A dependent clause is something that can not stand alone as a complete and independent sentence but can be attached to one. “When she appeared” has a subject and verb but is not a sentence. A dependent verb phrase has no subject but can refer to one. A sentence can be spread out with intervening clauses. She came home. She, bleeding profusely, came home. “Coming quickly, she being nearby” is not a sentence but is useful to stick somewhere.

Longer Two Sentence Pairs

If only you will play without the evil powder your manager supplied, I will kiss your tune lips ’cause anything goes when slinking down your keyboard, tickling doleful note doodles, plinking your chords, caressing pianissimo, bopping forte, top a’ ya board, chording love accolades, staying for improvisations when cool mistys get hot.

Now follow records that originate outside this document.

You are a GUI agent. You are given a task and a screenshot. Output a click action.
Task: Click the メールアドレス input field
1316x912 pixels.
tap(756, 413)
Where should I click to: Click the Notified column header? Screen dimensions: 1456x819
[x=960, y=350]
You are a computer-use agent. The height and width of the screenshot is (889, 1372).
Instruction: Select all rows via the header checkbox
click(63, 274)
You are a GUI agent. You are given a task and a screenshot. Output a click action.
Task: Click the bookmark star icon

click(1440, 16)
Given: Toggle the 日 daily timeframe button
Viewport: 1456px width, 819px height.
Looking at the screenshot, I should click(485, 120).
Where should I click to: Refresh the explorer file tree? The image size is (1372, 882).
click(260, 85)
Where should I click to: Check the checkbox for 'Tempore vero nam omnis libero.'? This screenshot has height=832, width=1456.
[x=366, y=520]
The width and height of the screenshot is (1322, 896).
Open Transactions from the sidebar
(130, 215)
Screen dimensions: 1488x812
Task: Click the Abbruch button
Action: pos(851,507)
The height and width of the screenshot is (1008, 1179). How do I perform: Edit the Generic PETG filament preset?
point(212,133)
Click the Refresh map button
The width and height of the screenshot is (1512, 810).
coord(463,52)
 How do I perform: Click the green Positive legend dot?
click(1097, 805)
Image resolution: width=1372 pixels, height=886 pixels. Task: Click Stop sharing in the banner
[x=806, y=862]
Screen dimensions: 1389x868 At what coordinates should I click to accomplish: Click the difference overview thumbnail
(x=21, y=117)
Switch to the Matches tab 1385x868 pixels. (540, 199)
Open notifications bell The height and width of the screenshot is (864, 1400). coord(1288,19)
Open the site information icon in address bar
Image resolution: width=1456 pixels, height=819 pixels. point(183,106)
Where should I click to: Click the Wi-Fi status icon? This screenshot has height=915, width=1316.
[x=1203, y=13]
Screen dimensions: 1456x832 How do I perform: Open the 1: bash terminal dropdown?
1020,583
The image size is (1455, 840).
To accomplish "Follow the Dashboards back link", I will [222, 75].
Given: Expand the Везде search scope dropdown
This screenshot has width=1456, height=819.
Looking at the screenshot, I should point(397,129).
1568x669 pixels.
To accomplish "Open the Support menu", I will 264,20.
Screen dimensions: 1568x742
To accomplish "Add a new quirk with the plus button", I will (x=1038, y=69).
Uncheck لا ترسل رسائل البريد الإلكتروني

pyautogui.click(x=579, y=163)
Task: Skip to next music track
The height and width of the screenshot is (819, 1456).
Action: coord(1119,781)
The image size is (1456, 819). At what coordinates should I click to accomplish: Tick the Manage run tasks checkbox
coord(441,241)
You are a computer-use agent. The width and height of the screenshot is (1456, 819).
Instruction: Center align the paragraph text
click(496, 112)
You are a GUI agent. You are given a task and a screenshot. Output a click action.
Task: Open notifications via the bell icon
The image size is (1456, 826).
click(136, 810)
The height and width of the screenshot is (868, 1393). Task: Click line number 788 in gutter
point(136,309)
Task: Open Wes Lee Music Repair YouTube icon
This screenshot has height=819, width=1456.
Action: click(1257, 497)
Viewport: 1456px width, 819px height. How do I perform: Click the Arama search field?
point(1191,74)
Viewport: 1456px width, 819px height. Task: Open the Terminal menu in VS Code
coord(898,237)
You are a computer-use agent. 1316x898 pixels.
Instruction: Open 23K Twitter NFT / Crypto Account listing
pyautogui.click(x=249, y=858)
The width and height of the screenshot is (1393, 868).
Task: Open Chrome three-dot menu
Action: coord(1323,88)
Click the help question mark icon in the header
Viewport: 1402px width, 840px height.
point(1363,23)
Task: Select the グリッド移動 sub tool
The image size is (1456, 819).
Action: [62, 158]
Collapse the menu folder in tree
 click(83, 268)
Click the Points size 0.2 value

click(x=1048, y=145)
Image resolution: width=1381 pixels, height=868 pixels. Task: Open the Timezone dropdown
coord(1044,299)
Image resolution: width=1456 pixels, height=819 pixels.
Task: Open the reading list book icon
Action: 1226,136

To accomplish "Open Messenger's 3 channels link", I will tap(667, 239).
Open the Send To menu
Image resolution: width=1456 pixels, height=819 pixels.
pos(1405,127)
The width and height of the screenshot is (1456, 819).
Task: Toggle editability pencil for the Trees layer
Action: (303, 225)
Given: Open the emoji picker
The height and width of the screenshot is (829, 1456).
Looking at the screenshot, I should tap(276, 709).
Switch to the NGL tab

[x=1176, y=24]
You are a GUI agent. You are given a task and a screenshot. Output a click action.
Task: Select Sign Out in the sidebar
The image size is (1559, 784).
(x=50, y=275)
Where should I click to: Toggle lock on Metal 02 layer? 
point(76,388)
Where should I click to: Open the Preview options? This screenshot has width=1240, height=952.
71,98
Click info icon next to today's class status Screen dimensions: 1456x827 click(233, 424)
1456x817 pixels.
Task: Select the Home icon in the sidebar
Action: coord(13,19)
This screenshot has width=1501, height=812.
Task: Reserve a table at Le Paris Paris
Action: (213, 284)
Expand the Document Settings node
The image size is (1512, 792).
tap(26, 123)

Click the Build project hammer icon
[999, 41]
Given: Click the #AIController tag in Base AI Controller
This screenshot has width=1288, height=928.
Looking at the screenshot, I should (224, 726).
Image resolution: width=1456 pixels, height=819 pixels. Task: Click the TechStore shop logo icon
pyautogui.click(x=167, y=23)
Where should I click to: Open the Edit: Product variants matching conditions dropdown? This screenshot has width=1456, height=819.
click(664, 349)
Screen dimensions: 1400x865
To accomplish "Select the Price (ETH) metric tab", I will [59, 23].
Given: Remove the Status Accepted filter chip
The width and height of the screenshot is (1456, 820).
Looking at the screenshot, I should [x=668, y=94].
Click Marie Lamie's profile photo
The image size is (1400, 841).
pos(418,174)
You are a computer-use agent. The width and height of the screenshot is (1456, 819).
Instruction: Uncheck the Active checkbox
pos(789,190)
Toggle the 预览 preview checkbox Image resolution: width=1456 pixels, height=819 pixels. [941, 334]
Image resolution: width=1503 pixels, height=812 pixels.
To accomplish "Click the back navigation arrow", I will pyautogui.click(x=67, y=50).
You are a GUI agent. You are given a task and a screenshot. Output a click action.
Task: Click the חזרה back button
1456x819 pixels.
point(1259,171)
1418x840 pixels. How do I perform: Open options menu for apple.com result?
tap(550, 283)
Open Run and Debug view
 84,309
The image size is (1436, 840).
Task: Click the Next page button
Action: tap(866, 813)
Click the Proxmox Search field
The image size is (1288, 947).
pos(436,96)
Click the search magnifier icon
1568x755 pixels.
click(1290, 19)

I shall be cool when you transpose the glory keys to high toned harmony that sees me exposed with whistling kisses blown all sax-ified, but that’ll be later after your sweaty performance when we shall go to the showers where we shall install a froth of warmth above a soapy love, meeting by the steamy wall where flights of fancy are never scrubbed but played out with fragrant soap in tribute to a love we’ve had ever since I’d been a mere calf and you’d been shy, knee high to a love like a soap opera sung in April showers, cool loving, if only you wouldn’t die from the poison.

The psychic woman had showed her rough seas ahead in blood and fish guts, said beware the tides and flowing kisses, but that seemed like shallow waters to her as she drank, her thick handkerchief mopping up her eyes, highly high on her trumpeted mope, slipping on her poor spilled cocktail of his love kisses lost crawling across the stage where she was to sing beige before a sea of mahogany tables over drunks and hecklers, sticky stinky, beckoning bass strings plucking her heart, blubbering woe tales wagging about him, the bragging whale who blew his spout and left her high and dry to go out on the high seas, always jealous even away, but seeing her collapsing, I could not bear her despair, rose to say, “I have always loved you,” and we all stood, hecklers and all, to beg a last song before the massacre. On stage, she knew me at last in a kiss, me, the little one, then she, turning from beige to blue, caressing the mike, rasped in weeping harmonies, “Stand for me, the stood-up one, to sail me to the Port, wine me down mellow, me, a cello solo, singing this tale,” but that night of hell, we were all swimming in blood when returning, he shot her with a harpoon gun and gutted us all with his fishing knives to fulfill the curse of the Neptune serial killer.

Always wondering if you really needed my gifts to kiss, tulips for you when I was blue, you wearing the blue dress for me when you tickled me and needled me, loving my laugh, your two lips saying, and too when your were blue, food for thought, Fontina cheese for melting on a lily day, making lasagna, you saying that there were layers to the fragrances of Parmesan, of provolone, of wet flour
creaminess to Mascarpone, though you thought I said “mass car pony,” and I had oregano and basil
but I couldn’t buy you a pony or a car, only a heart race at a pace of joy. I’ll never know if it was I who fed you too much because an autopsy is often not done for a heart attack or loneliness, and I would have loved to see you again just for a laugh or pony ride.